Warren Buffett said that the biggest failure of the Wells Fargo fake accounts scandal should be laid at former CEO John Stumpf's feet.

Wells Fargo settled with regulators in September after it was revealed that employees had opened as many as 2 million accounts in the names of customers without their knowledge. This launched a massive investigation, two congressional hearings, and eventually led to former CEO John Stumpf stepping down.

During the Berkshire Hathaway annual meeting, Buffett addressed the scandal by breaking down three big problems. 

"There were three very significant mistakes, but there was one that dwarfs all the others." said Buffett

The first mistake was creating an incentive structure that rewarded bad behavior.

Wells Fargo advocated cross-selling, in which employees were judged based on how many extra financial products they could sell to each customer.

"Clearly at Wells Fargo there was an incentive system built around cross selling and services per customer," Buffett said "Undoubtedly people got paid, graded, and rewarded based on that system... it turns out that was incentivizing the wrong behavior."

The second, and biggest mistake, according to Buffett was when executives found out about the scandal, former CEO John Stumpf did not do enough about the issue.
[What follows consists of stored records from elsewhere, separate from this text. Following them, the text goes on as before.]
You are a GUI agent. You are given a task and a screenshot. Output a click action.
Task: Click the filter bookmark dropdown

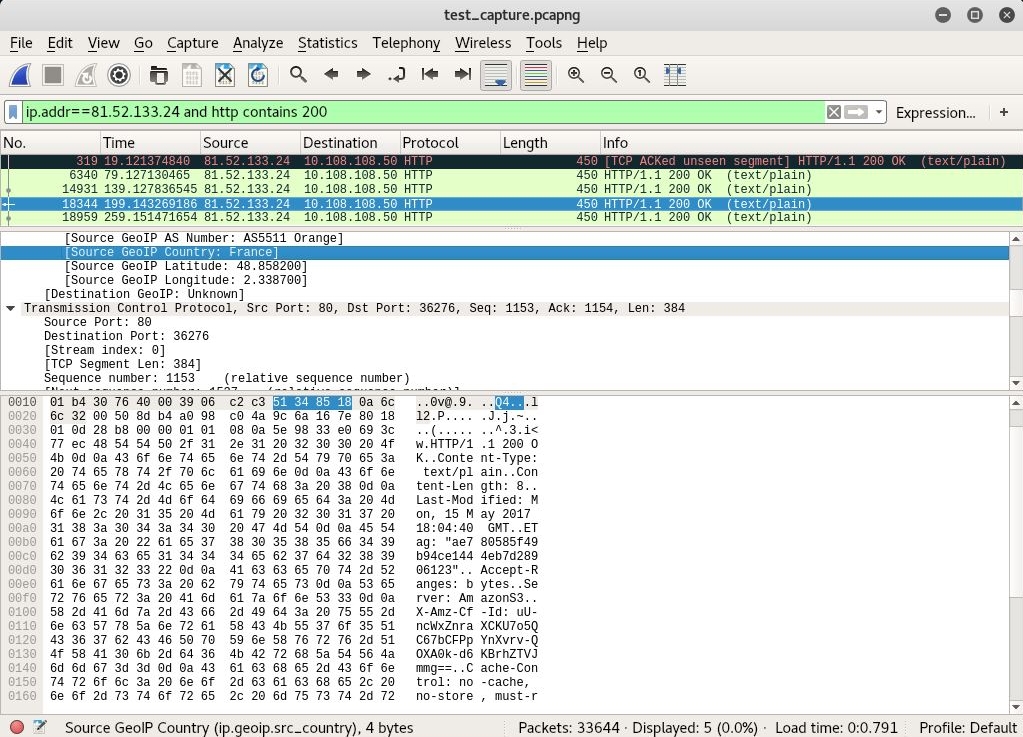pos(13,112)
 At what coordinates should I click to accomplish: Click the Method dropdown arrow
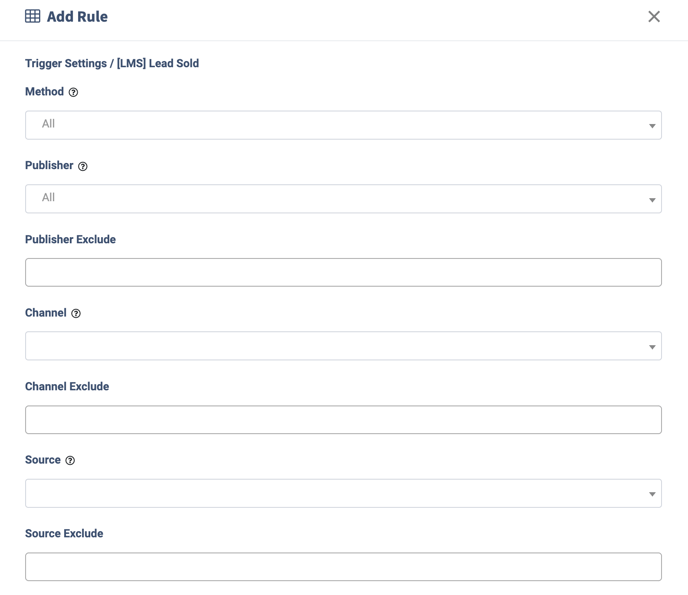coord(652,126)
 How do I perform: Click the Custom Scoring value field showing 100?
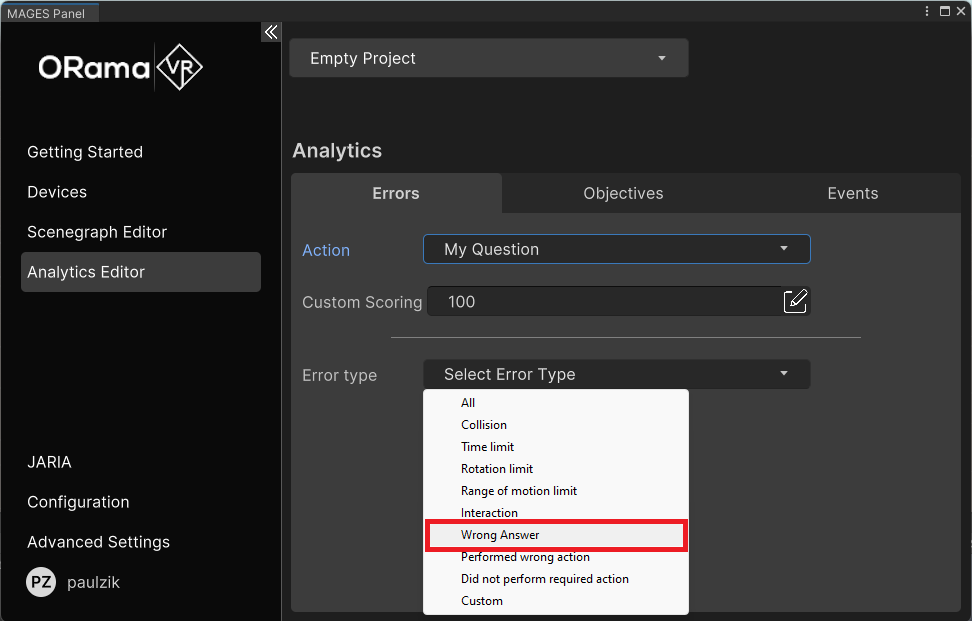pos(600,301)
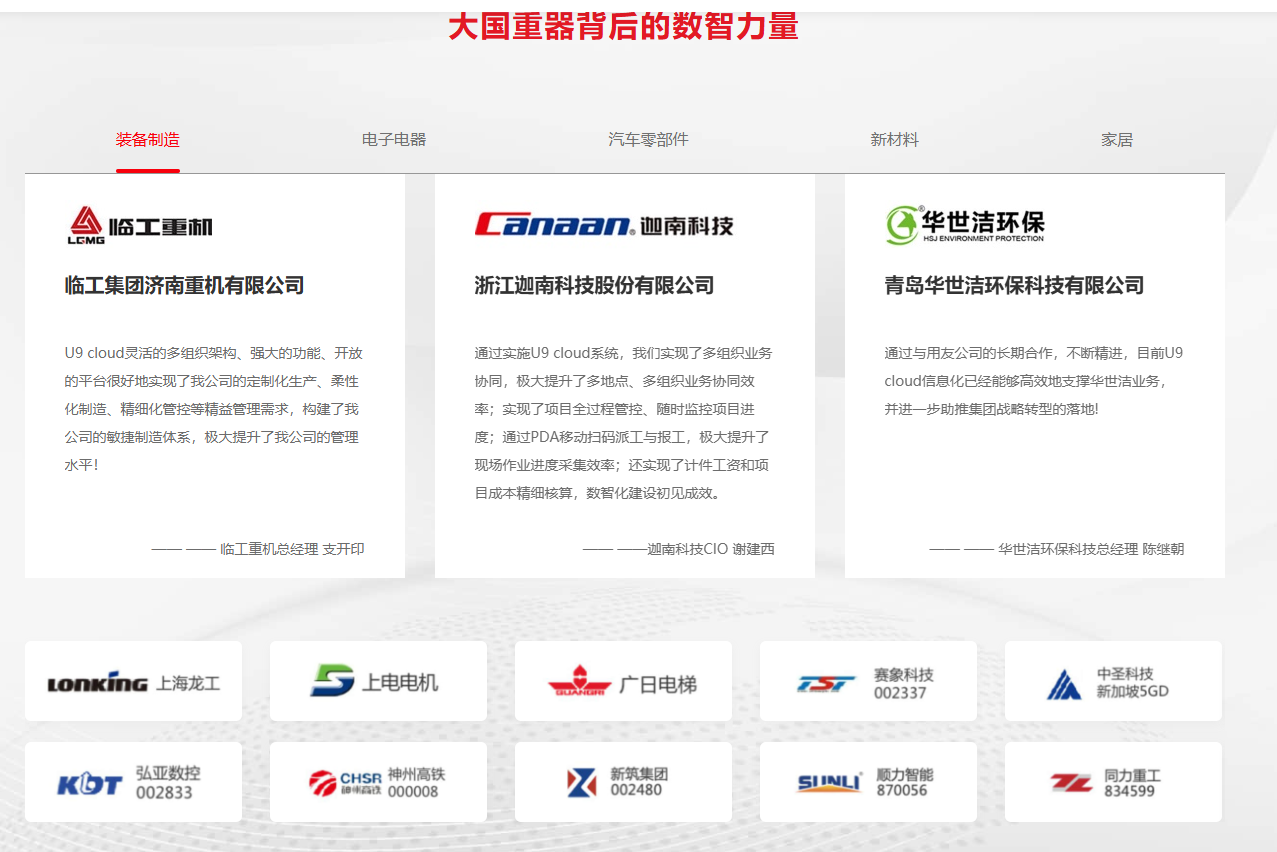Click the 广日电梯 logo card

point(623,682)
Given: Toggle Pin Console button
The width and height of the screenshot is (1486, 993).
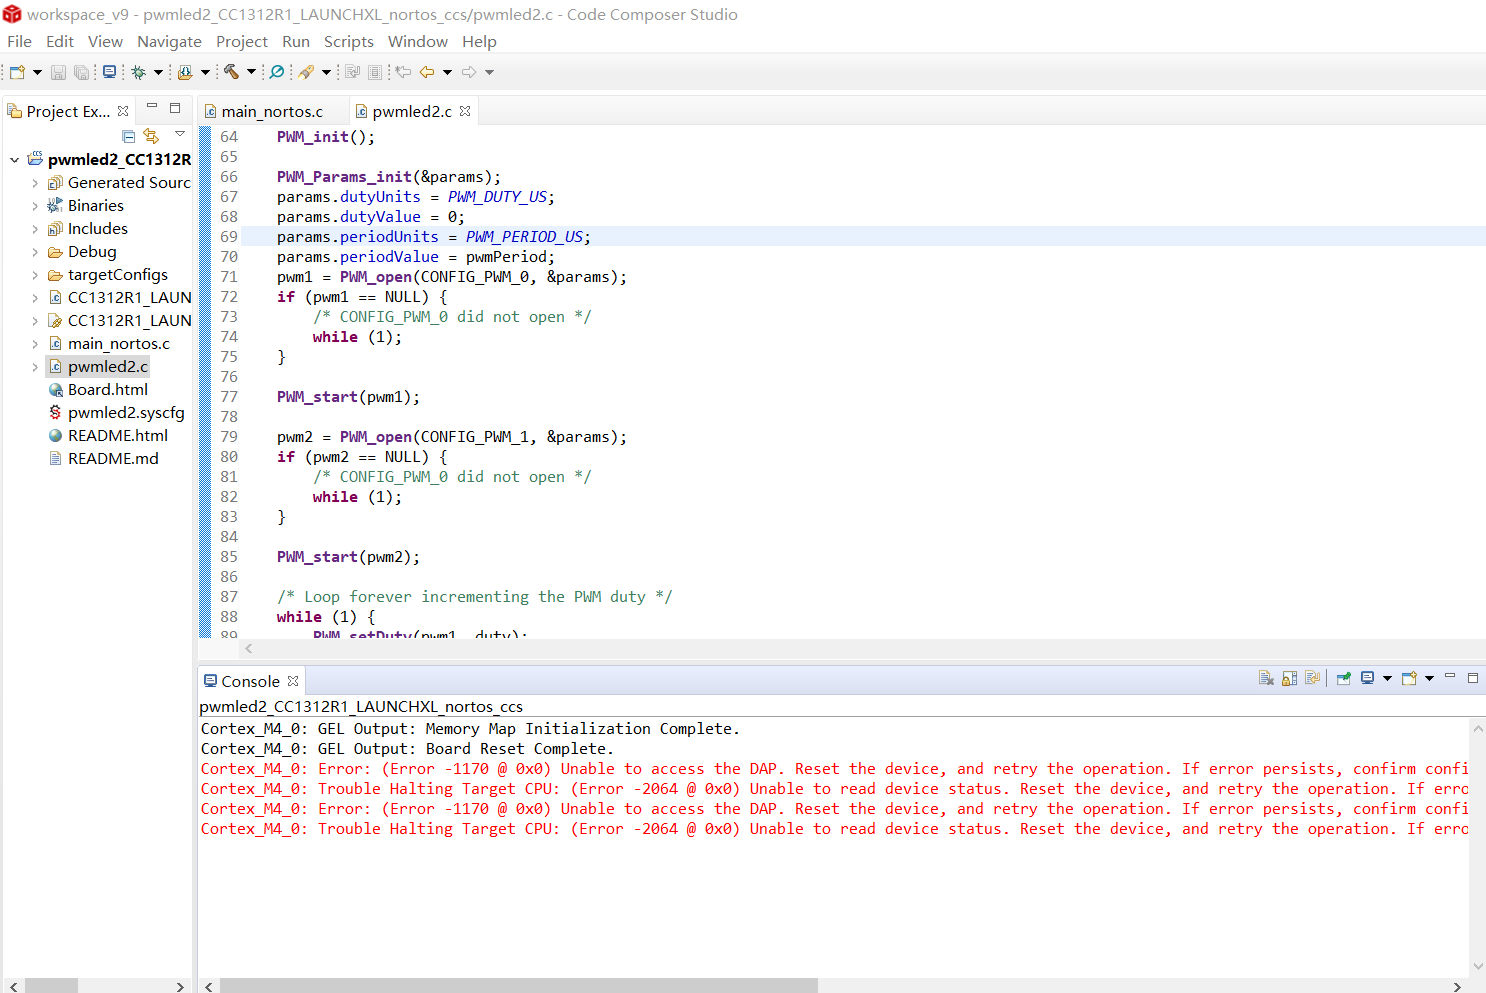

According to an internal investigation, Stumpf knew about the systemic issue as far back as 2012, but did not take substantial action.

"The biggest mistake was, obviously I don't know all the facts, but at some point if there is a major problem will get to the CEO and at that point the CEO has to act," Buffett said.

"It had to stop when the CEO learns about it," Buffett continued.

Buffett compared it to the Salomon Brothers scandal which led to the near downfall of that investment institution.

The third mistake, Buffett said, was that the bank underestimated the fall out and public backlash. "They totally underestimated the impact of what they had done," Buffett said.

In the end, however, Buffett said the issue came down to not doing enough about the scandal when they found out about it.

"The main problem was they didn't act when they learned about it," the legendary investor concluded.

Wells Fargo is one of the largest holdings of Berkshire Hathaway. In fact, Berkshire applied to the Federal Reserve in order to own more than 10% of the bank, but eventually dropped the request after determining the additional regulation associated with owning more of the bank was too burdensome.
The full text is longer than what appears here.